(WHAT IS EXPECTED) I need the lines below from the one with "Instruction: Click the Directory" down to the one with "is (990, 700)." reproduced exactly, both ends included, and nothing else.
....................
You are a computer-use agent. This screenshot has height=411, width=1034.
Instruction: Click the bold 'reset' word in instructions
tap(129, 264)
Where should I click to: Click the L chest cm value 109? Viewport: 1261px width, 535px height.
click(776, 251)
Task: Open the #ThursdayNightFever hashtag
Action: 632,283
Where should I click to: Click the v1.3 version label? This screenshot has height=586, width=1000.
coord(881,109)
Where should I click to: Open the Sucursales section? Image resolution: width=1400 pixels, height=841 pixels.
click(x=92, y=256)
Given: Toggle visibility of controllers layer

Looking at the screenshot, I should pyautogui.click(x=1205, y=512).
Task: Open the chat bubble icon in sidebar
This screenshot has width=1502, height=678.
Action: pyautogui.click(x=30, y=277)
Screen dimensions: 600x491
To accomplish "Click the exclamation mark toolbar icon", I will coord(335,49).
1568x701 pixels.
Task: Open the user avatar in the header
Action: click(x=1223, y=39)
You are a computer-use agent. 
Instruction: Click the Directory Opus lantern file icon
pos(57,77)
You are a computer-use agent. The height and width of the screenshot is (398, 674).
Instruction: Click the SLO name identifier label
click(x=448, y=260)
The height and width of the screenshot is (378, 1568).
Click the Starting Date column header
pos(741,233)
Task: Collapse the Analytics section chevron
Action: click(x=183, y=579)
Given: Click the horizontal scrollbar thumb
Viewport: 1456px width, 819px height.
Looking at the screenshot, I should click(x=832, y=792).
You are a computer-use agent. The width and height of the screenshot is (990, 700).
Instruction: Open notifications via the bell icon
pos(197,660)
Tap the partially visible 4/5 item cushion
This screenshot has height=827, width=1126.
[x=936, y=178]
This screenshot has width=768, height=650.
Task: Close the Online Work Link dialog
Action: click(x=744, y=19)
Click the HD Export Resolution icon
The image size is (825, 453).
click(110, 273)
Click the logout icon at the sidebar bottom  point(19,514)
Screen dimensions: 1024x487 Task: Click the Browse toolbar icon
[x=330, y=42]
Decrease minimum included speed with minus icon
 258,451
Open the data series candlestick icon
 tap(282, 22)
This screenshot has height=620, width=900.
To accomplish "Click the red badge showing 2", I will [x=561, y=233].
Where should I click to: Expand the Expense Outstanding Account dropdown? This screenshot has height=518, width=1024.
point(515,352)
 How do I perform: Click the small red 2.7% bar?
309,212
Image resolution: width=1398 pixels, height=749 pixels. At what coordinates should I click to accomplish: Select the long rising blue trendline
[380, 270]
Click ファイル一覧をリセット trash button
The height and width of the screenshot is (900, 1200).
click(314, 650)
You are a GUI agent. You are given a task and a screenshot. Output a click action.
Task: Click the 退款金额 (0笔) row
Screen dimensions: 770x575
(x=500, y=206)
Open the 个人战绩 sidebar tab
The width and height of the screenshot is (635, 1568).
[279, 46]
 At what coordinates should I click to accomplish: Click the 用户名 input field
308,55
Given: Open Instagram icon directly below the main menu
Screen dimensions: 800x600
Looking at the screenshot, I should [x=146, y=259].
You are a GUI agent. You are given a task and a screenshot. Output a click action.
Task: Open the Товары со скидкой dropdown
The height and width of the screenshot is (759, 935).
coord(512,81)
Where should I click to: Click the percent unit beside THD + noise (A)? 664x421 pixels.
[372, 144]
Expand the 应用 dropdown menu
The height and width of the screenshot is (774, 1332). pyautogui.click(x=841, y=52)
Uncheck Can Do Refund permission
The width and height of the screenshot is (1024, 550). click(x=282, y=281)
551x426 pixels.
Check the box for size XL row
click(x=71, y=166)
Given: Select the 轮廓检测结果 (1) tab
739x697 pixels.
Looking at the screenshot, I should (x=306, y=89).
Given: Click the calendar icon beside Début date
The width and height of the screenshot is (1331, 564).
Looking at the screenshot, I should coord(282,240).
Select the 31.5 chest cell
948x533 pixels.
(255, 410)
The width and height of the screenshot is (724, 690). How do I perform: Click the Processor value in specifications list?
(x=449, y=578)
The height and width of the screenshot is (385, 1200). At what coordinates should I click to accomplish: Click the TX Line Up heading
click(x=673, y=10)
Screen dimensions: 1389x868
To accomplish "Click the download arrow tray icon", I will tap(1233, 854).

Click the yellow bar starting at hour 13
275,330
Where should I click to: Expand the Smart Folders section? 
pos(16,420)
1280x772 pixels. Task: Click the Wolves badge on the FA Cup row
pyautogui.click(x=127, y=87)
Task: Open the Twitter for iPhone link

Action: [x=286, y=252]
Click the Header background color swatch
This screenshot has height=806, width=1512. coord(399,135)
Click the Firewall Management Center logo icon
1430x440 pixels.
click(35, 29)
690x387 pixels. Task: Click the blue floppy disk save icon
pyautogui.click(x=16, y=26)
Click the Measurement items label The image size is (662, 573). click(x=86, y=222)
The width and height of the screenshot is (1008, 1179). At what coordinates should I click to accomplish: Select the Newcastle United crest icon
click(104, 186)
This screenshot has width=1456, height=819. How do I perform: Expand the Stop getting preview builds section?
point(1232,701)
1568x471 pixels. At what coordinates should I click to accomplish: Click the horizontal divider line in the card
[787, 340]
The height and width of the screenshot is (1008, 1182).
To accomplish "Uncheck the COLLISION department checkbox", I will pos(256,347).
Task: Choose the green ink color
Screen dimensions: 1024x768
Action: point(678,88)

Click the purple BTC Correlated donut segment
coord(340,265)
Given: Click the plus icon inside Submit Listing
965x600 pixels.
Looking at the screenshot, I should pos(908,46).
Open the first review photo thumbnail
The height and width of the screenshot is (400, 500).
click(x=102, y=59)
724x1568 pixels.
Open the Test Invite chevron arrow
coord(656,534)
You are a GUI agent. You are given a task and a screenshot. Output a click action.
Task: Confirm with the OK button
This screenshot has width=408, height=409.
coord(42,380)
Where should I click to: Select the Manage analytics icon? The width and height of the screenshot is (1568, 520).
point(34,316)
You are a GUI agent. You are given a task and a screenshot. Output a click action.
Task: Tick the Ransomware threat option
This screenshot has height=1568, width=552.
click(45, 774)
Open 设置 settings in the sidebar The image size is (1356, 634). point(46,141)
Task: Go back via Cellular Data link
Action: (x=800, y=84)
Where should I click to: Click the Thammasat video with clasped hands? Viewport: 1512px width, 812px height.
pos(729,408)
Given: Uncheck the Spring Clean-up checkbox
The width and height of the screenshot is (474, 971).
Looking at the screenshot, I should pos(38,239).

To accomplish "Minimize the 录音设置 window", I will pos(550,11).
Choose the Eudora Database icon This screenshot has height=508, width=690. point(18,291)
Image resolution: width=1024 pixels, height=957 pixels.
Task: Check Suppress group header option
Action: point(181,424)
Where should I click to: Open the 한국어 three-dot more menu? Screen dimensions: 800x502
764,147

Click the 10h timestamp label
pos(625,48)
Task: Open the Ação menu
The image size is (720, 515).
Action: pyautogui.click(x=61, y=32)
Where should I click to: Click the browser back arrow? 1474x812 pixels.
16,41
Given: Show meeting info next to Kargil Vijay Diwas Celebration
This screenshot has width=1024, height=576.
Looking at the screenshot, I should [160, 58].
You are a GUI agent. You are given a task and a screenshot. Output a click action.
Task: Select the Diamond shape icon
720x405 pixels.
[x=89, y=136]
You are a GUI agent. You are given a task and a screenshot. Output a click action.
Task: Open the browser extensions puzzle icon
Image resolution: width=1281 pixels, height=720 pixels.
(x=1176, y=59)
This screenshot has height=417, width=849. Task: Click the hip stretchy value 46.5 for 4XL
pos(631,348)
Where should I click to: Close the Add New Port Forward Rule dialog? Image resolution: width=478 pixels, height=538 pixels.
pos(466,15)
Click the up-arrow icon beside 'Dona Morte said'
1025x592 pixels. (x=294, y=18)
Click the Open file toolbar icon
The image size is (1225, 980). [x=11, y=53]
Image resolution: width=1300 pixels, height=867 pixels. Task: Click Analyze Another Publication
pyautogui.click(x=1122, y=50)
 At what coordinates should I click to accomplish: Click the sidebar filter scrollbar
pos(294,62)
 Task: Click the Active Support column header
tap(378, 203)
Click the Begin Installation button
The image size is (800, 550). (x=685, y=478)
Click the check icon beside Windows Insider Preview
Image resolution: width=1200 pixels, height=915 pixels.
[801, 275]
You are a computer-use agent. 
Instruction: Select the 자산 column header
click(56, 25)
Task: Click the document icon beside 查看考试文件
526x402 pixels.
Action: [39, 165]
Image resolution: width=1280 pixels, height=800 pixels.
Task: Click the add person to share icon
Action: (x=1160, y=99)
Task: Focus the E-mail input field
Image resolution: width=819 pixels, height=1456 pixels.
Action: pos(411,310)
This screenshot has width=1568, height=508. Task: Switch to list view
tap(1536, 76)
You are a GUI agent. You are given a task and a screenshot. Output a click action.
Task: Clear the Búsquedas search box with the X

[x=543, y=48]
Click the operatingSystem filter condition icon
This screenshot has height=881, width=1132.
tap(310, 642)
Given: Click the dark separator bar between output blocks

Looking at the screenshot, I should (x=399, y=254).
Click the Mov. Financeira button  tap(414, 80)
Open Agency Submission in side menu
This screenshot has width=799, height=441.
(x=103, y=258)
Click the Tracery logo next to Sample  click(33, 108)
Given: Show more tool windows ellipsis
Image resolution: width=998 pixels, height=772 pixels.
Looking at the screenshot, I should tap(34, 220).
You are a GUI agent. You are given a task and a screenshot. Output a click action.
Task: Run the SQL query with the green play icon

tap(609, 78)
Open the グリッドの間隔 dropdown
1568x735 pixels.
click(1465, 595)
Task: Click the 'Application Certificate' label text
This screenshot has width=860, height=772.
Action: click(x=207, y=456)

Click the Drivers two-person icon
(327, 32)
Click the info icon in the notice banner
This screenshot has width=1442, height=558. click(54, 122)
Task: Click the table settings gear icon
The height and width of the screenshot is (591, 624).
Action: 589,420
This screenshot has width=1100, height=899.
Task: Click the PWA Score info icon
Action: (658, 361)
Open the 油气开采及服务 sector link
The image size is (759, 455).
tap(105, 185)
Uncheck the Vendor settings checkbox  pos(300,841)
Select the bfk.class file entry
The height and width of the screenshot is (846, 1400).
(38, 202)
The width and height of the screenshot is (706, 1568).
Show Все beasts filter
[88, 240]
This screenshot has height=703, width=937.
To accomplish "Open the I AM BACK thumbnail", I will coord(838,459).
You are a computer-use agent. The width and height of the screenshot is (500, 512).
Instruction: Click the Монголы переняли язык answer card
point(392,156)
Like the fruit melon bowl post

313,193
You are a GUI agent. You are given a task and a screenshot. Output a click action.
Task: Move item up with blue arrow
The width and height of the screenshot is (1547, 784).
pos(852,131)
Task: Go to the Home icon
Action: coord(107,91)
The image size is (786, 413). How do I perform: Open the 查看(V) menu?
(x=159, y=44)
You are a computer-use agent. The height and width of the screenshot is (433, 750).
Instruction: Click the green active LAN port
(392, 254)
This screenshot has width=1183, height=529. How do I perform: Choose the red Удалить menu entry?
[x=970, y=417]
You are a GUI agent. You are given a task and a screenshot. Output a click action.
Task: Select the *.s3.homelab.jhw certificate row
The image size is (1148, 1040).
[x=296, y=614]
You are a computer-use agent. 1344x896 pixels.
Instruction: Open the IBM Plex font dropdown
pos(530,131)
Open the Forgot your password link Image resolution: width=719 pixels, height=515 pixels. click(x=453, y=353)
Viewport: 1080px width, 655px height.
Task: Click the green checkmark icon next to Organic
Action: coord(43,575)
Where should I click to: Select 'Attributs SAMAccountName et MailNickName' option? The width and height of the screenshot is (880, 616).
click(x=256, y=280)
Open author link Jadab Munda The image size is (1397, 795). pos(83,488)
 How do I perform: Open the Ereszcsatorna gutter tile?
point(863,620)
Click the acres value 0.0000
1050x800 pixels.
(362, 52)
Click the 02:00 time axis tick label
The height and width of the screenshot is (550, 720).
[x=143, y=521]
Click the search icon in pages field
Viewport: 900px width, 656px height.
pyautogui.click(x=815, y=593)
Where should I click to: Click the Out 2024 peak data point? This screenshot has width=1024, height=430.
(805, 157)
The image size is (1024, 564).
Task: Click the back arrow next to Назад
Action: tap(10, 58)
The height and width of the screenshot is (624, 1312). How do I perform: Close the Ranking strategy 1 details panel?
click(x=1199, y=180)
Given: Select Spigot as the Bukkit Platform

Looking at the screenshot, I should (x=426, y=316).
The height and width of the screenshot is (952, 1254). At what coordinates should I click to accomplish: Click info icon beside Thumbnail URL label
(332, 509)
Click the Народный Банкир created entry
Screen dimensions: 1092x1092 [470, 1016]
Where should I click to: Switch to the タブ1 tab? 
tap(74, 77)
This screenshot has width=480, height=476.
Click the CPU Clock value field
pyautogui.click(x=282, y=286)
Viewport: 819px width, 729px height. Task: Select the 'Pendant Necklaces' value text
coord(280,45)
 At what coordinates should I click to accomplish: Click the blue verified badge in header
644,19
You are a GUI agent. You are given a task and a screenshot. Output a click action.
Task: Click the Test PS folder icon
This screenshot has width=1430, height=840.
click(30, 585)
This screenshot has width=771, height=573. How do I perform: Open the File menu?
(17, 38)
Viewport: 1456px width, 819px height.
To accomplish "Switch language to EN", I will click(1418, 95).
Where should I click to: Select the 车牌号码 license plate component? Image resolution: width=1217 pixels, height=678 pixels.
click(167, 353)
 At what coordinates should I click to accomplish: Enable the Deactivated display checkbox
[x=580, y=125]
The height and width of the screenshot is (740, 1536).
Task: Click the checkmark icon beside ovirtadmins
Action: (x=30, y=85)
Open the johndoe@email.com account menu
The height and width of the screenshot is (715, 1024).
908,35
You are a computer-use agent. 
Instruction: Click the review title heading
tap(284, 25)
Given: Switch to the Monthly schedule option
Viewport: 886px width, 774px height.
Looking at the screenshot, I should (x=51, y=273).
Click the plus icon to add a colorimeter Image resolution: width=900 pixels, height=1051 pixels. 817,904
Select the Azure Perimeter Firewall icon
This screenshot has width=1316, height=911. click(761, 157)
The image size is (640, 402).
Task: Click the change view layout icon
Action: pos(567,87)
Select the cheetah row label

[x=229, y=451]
....................
(TASK OUTPUT)
Instruction: Click the Directory Opus lantern file icon
pos(57,77)
You are a computer-use agent. The height and width of the screenshot is (398, 674).
Instruction: Click the SLO name identifier label
click(x=448, y=260)
The height and width of the screenshot is (378, 1568).
Click the Starting Date column header
pos(741,233)
Task: Collapse the Analytics section chevron
Action: click(x=183, y=579)
Given: Click the horizontal scrollbar thumb
Viewport: 1456px width, 819px height.
Looking at the screenshot, I should click(x=832, y=792).
You are a computer-use agent. The width and height of the screenshot is (990, 700).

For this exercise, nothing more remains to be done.